AIM OF THE EXERCISE
Rename "Viewport" to "Window" throughout everything from the line containing "Screen dimensions: 1306x710" down to the line containing "click(27, 653)", and return only those lines with nothing else changed.

Element and text position data
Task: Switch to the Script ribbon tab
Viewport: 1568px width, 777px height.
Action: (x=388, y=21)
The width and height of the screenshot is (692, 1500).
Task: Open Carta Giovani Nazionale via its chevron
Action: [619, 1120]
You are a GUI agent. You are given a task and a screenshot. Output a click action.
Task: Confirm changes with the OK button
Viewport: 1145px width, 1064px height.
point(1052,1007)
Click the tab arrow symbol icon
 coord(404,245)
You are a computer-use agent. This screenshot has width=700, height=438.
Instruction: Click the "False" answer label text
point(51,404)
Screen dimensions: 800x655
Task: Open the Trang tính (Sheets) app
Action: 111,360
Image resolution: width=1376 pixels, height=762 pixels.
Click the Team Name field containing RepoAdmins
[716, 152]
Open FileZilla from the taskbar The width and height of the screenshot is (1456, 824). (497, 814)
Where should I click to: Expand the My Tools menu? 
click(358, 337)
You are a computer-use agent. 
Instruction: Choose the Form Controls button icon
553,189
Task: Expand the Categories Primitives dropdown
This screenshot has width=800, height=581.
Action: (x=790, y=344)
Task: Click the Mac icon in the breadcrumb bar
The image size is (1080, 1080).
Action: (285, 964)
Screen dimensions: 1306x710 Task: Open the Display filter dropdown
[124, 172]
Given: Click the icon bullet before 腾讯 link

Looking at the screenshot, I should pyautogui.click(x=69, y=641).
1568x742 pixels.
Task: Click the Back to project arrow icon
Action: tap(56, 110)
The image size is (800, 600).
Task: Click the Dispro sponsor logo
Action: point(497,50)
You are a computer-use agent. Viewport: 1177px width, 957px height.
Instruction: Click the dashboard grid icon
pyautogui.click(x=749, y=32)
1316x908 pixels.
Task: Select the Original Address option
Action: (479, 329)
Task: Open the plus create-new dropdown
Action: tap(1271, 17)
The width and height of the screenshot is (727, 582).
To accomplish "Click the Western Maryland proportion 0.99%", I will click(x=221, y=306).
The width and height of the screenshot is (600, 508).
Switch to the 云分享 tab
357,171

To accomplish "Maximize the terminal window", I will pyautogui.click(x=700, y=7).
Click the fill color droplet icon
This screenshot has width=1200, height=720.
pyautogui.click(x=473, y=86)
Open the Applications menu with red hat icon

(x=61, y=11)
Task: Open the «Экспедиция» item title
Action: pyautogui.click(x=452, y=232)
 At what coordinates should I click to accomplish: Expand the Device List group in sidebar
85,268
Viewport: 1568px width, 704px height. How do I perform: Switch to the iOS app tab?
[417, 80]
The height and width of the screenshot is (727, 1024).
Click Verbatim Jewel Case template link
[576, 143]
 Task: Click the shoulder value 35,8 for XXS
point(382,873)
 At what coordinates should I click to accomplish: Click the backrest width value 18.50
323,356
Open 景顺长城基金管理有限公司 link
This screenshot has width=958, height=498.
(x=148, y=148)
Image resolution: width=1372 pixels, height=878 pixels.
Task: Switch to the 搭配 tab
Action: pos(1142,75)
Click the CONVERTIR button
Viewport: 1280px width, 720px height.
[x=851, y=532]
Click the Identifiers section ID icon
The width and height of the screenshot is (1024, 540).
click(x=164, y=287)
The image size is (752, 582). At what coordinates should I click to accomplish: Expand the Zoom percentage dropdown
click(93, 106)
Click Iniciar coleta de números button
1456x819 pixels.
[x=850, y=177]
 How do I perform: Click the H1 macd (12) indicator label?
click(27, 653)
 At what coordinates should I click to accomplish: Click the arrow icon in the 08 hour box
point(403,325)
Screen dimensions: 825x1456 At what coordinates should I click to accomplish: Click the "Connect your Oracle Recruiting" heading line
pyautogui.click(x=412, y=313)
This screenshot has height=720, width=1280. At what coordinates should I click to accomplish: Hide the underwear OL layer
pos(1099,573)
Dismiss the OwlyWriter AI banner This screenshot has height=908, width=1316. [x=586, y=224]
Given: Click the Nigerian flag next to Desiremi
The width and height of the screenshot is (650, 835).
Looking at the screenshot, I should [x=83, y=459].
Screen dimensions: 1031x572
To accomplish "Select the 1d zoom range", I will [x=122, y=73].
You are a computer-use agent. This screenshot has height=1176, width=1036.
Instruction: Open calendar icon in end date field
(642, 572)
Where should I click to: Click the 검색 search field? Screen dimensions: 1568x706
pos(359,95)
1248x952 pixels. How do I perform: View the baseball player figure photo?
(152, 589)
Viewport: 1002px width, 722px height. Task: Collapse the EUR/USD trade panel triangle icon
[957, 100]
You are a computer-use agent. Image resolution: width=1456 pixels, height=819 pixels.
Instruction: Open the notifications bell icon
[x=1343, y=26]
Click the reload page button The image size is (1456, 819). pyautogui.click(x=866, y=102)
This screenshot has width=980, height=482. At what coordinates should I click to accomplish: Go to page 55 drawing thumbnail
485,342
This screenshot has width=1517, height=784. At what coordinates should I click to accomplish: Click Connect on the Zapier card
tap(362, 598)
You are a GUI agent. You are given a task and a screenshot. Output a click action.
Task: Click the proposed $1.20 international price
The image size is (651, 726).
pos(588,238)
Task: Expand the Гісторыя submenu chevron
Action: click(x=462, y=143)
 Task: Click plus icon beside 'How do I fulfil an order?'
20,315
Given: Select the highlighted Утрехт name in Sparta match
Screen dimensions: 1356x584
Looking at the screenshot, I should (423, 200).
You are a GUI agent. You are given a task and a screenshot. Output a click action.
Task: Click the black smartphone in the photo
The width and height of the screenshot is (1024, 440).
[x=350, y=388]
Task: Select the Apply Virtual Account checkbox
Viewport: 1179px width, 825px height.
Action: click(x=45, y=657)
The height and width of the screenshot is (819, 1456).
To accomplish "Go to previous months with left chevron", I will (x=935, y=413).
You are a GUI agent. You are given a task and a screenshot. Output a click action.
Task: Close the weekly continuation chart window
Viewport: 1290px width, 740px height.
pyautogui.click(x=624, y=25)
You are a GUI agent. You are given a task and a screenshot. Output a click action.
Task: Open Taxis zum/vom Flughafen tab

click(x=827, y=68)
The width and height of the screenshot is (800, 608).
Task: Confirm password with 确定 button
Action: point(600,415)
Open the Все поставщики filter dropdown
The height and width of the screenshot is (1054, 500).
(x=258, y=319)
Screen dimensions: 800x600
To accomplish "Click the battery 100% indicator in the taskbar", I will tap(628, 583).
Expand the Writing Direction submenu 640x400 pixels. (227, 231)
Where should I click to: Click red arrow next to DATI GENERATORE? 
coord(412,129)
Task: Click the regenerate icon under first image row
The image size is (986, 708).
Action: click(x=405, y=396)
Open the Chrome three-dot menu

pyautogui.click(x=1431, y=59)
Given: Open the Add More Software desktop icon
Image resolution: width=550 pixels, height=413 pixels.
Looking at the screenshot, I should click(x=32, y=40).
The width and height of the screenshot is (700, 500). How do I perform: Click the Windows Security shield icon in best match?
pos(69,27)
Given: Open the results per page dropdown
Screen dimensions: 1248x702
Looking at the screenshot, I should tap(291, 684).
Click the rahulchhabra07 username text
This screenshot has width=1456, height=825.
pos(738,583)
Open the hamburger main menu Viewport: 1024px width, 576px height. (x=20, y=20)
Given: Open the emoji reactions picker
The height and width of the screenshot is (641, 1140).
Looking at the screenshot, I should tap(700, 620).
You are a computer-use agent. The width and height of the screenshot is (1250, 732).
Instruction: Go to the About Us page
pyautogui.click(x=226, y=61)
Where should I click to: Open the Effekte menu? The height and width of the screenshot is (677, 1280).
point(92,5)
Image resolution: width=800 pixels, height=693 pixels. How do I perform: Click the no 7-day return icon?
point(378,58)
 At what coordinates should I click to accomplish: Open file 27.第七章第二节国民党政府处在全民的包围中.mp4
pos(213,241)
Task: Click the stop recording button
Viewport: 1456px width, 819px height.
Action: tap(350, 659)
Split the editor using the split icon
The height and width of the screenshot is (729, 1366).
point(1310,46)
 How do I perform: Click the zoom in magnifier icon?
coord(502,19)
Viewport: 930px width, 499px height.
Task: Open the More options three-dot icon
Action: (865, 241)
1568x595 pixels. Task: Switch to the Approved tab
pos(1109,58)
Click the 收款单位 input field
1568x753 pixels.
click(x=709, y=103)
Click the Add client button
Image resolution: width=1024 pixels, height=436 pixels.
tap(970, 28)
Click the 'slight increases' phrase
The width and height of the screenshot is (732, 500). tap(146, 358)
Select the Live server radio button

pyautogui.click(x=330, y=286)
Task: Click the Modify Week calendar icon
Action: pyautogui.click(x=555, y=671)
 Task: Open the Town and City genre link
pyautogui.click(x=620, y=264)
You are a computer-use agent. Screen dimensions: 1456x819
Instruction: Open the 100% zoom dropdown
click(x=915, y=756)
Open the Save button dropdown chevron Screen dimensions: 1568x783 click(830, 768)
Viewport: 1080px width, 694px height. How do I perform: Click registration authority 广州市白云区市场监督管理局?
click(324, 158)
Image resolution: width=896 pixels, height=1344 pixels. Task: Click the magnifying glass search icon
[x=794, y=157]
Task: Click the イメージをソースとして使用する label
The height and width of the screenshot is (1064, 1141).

REPLY
Screen dimensions: 1306x710 Task: Open the Display filter dropdown
[124, 172]
Given: Click the icon bullet before 腾讯 link

Looking at the screenshot, I should pyautogui.click(x=69, y=641).
1568x742 pixels.
Task: Click the Back to project arrow icon
Action: tap(56, 110)
The image size is (800, 600).
Task: Click the Dispro sponsor logo
Action: point(497,50)
You are a computer-use agent. Window: 1177px width, 957px height.
Instruction: Click the dashboard grid icon
pyautogui.click(x=749, y=32)
1316x908 pixels.
Task: Select the Original Address option
Action: (479, 329)
Task: Open the plus create-new dropdown
Action: tap(1271, 17)
The width and height of the screenshot is (727, 582).
To accomplish "Click the Western Maryland proportion 0.99%", I will click(x=221, y=306).
The width and height of the screenshot is (600, 508).
Switch to the 云分享 tab
357,171

To accomplish "Maximize the terminal window", I will pyautogui.click(x=700, y=7).
Click the fill color droplet icon
This screenshot has width=1200, height=720.
pyautogui.click(x=473, y=86)
Open the Applications menu with red hat icon

(x=61, y=11)
Task: Open the «Экспедиция» item title
Action: pyautogui.click(x=452, y=232)
 At what coordinates should I click to accomplish: Expand the Device List group in sidebar
85,268
Window: 1568px width, 704px height. How do I perform: Switch to the iOS app tab?
[417, 80]
The height and width of the screenshot is (727, 1024).
Click Verbatim Jewel Case template link
[576, 143]
 Task: Click the shoulder value 35,8 for XXS
point(382,873)
 At what coordinates should I click to accomplish: Click the backrest width value 18.50
323,356
Open 景顺长城基金管理有限公司 link
This screenshot has width=958, height=498.
(x=148, y=148)
Image resolution: width=1372 pixels, height=878 pixels.
Task: Switch to the 搭配 tab
Action: pos(1142,75)
Click the CONVERTIR button
Window: 1280px width, 720px height.
[x=851, y=532]
Click the Identifiers section ID icon
The width and height of the screenshot is (1024, 540).
click(x=164, y=287)
The image size is (752, 582). At what coordinates should I click to accomplish: Expand the Zoom percentage dropdown
click(93, 106)
Click Iniciar coleta de números button
1456x819 pixels.
[x=850, y=177]
 How do I perform: Click the H1 macd (12) indicator label?
click(27, 653)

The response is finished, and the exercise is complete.